N’ai-je pas été d’abord bon artilleur ?

 

Il a maintenant revêtu son uniforme de colonel de la Garde, et avant de se rendre dans la salle des rapports où l’attendent le général Junot et d’autres officiers, il lit, dans son cabinet, l’analyse des journaux établie par son bibliothécaire particulier, Ripault, puis celle des livres parus dans la décade.

Il ne veut pas que ces journaux, ces livres reproduisent les calomnies que la presse anglaise et les pamphlétaires qu’elle paie répandent en Europe. C’est ainsi qu’on détruit des institutions et la confiance qu’on doit à ceux qui gouvernent. Il l’a dit à Saint-Jean-d’Angély, un fidèle pourtant, « avant de crier contre le gouverment, il faudrait se mettre à sa place… »

Puis, assis à sa table, seul dans son cabinet, il consulte les rapports de sa police personnelle qui double et surveille celle de Fouché. De qui peut-on être sûr ?

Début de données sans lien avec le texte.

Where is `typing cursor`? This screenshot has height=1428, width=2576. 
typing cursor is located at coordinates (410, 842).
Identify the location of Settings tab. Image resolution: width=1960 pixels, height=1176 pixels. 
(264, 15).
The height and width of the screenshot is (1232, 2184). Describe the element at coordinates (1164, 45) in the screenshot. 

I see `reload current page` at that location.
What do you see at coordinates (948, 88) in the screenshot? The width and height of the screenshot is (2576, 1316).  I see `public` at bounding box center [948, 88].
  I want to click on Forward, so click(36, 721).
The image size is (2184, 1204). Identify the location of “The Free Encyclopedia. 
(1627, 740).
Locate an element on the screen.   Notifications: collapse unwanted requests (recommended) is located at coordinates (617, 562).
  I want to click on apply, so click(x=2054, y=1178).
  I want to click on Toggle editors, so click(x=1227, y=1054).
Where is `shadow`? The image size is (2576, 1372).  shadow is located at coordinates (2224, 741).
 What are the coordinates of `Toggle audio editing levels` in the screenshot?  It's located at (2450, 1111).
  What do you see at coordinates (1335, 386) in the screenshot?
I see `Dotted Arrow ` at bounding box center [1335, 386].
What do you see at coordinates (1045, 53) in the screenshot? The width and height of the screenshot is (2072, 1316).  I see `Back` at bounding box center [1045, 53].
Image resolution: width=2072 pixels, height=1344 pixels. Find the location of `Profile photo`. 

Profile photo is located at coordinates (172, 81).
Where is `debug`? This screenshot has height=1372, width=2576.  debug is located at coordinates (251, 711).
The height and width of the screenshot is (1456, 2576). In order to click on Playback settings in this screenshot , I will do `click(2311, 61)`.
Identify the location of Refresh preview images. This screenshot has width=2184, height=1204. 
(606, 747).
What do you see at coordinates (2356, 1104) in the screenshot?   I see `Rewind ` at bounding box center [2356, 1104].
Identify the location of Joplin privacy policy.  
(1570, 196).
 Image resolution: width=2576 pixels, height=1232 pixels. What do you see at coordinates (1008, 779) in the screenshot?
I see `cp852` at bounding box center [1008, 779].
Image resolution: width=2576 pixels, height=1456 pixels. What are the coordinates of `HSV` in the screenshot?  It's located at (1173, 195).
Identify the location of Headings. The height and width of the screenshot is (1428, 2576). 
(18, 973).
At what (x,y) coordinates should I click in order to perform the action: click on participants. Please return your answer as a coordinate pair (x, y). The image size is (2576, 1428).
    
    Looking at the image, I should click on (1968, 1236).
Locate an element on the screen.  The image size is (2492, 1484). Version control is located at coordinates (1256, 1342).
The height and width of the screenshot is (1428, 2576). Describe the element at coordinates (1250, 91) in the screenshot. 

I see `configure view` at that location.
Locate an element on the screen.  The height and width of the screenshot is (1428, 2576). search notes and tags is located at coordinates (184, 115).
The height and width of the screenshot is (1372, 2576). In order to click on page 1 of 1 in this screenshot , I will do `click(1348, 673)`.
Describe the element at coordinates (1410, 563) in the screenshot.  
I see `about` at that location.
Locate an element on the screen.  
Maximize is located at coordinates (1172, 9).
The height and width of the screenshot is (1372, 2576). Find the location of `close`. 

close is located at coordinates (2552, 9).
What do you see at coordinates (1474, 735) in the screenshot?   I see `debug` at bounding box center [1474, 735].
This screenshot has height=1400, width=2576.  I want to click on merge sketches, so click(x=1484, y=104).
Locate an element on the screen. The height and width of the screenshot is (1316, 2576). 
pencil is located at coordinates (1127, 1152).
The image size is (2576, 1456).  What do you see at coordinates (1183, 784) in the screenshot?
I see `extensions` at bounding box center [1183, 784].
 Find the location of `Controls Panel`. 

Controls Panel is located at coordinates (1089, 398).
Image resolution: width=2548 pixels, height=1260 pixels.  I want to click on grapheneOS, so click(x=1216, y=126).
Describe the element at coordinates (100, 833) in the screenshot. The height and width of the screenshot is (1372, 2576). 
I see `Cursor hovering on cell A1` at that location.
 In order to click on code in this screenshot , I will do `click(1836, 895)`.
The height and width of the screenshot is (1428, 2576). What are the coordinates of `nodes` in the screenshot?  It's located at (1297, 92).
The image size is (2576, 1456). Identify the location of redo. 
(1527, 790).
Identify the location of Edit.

Le tsar a été assassiné dans sa chambre même, au coeur de son palais. Et son propre fils, Alexandre, était complice !

Au sommet du pouvoir, tout est possible et tout s’oublie.

Il a bien fallu envoyer Duroc à Saint-Pétersbourg pour nouer de bonnes relations avec Alexandre Ier et accepter la fable de la mort de Paul Ier à la suite d’une apoplexie !

Mais je ne suis pas fils de roi. Je me défendrai donc.

Il prend la plume, écrit à Fouché : « Voici, citoyen ministre, des notes sur la fidélité desquelles je peux compter. »

Il transmet à Fouché les renseignements qu’il a obtenus sur Georges Cadoudal, qui est toujours en France, et sur ceux qu’il appelle « les satellites de Georges et ses expéditionnaires habituels ».

Il faut s’emparer d’eux, morts ou vifs.

Il se lève. Il doit encore entendre les rapports du général Junot, puis il en aura terminé avec les préliminaires de sa journée.

Alors commenceront vraiment les choses importantes !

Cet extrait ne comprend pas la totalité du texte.